A toxicology report showed that Bell was legally intoxicated at the time of the shooting. An attorney for the Bell family said in response to the report, “No matter what his blood-alcohol level was, he’s a victim.”

Demonstrators on Second Avenue near the Triborough Bridge raised their voices in protest Wednesday against the acquittals of three detectives in the shooting of Sean Bell.

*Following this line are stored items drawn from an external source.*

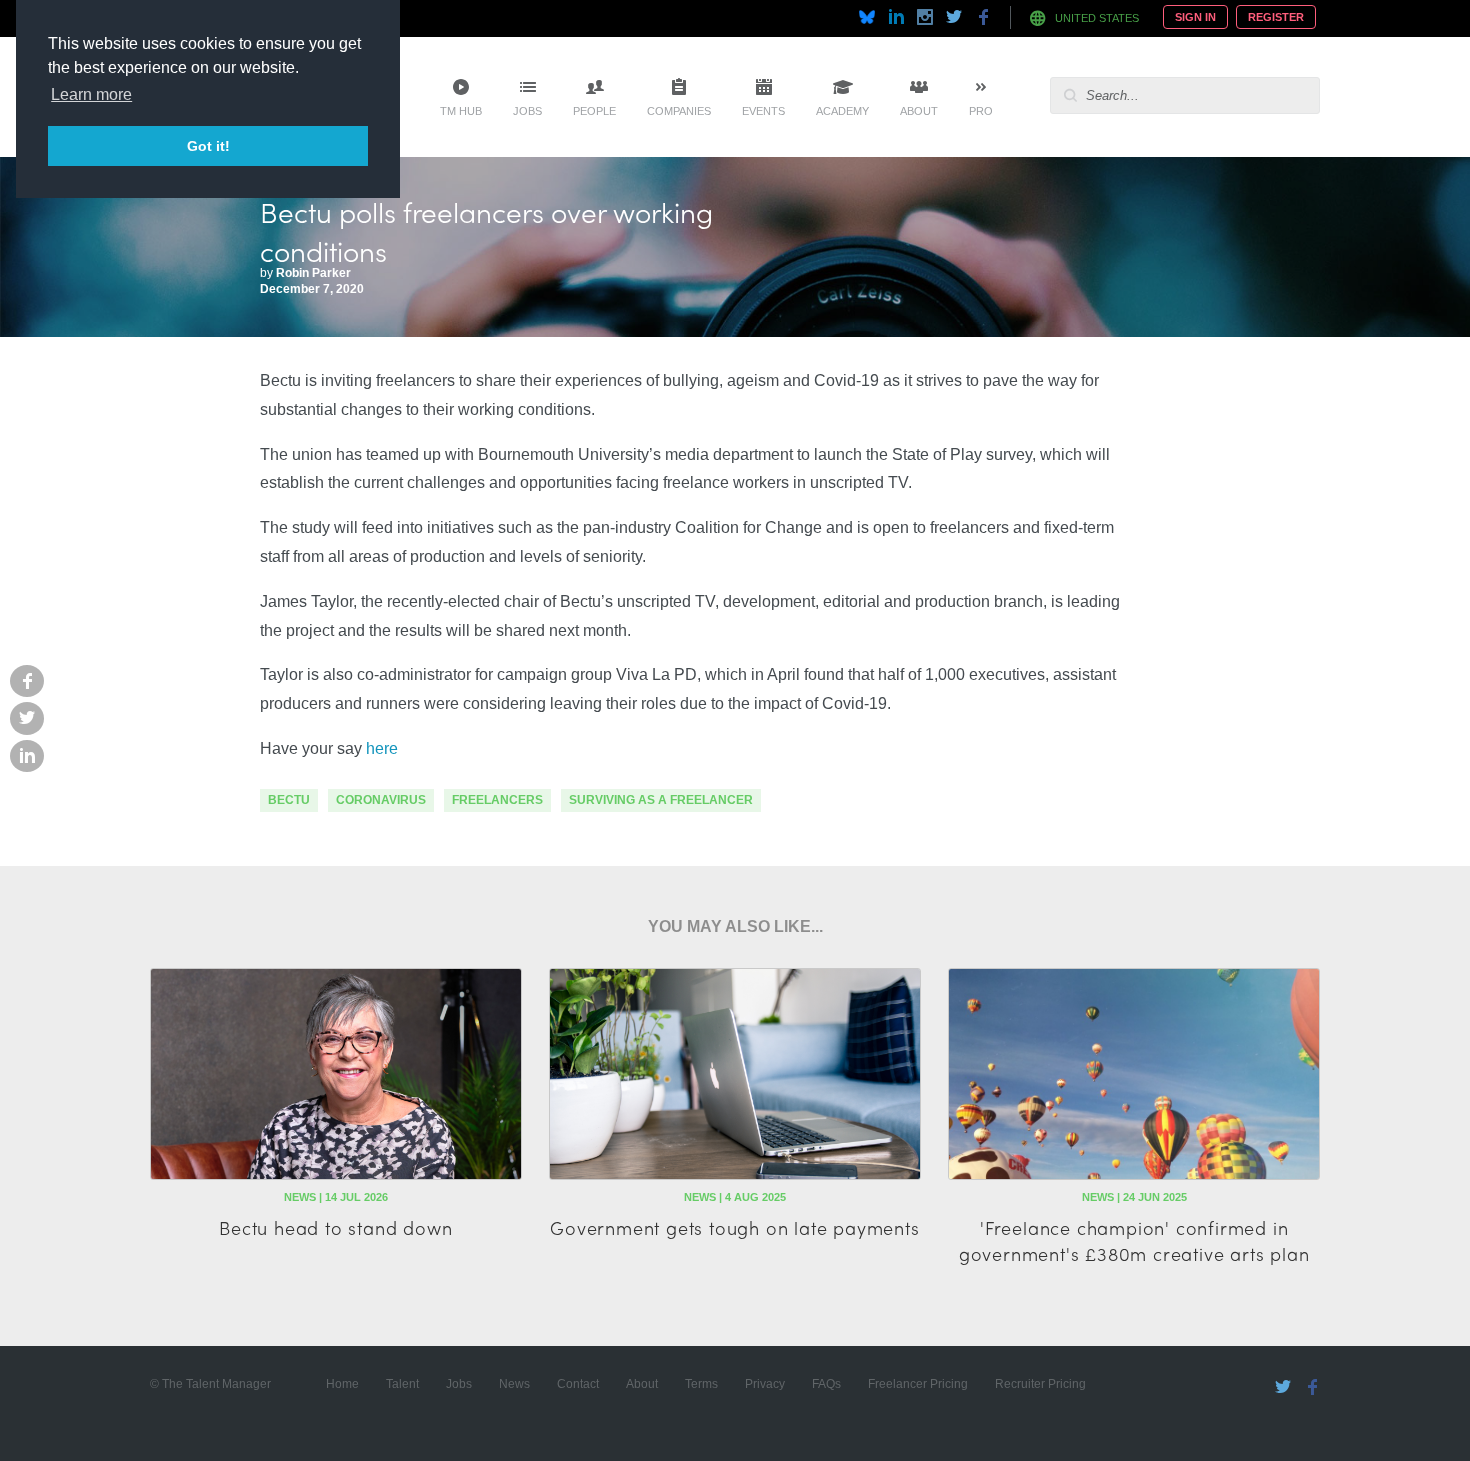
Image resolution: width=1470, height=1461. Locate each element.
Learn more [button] (91, 94)
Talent (402, 1384)
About (919, 111)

The shooting shocked the city and brought back memories of the deaths in other high-profile police shootings – in particular, the death of Amadou Diallo, an African peddler killed after police fired 41 shots at him in 1999. Both men were black and both were unarmed, although in both cases the officers appeared to have believed the suspect had a gun. While the death of Mr. Bell did not prompt the same levels of rage and protest as the Diallo case, it prompted unsettling questions about the changes in police procedures adopted in recent years, and about whether black men remained unfairly singled out for aggressive police action.

On March 16, 2007, a Queens grand jury voted to indict three detectives in the case, charging the two who had fired the bulk of the shots,Detective Michael Oliver and Detective Gescard F. Isnora, with first-degree and second-degree manslaughter, and the third, Detective Marc Cooper, with reckless endangerment.

The family of Sean Bell has filed a wrongful death lawsuit against the city and is seeking help from President Obama in the case.

So much for justice…our prayers are with Nicole Paultre-Bell and his family.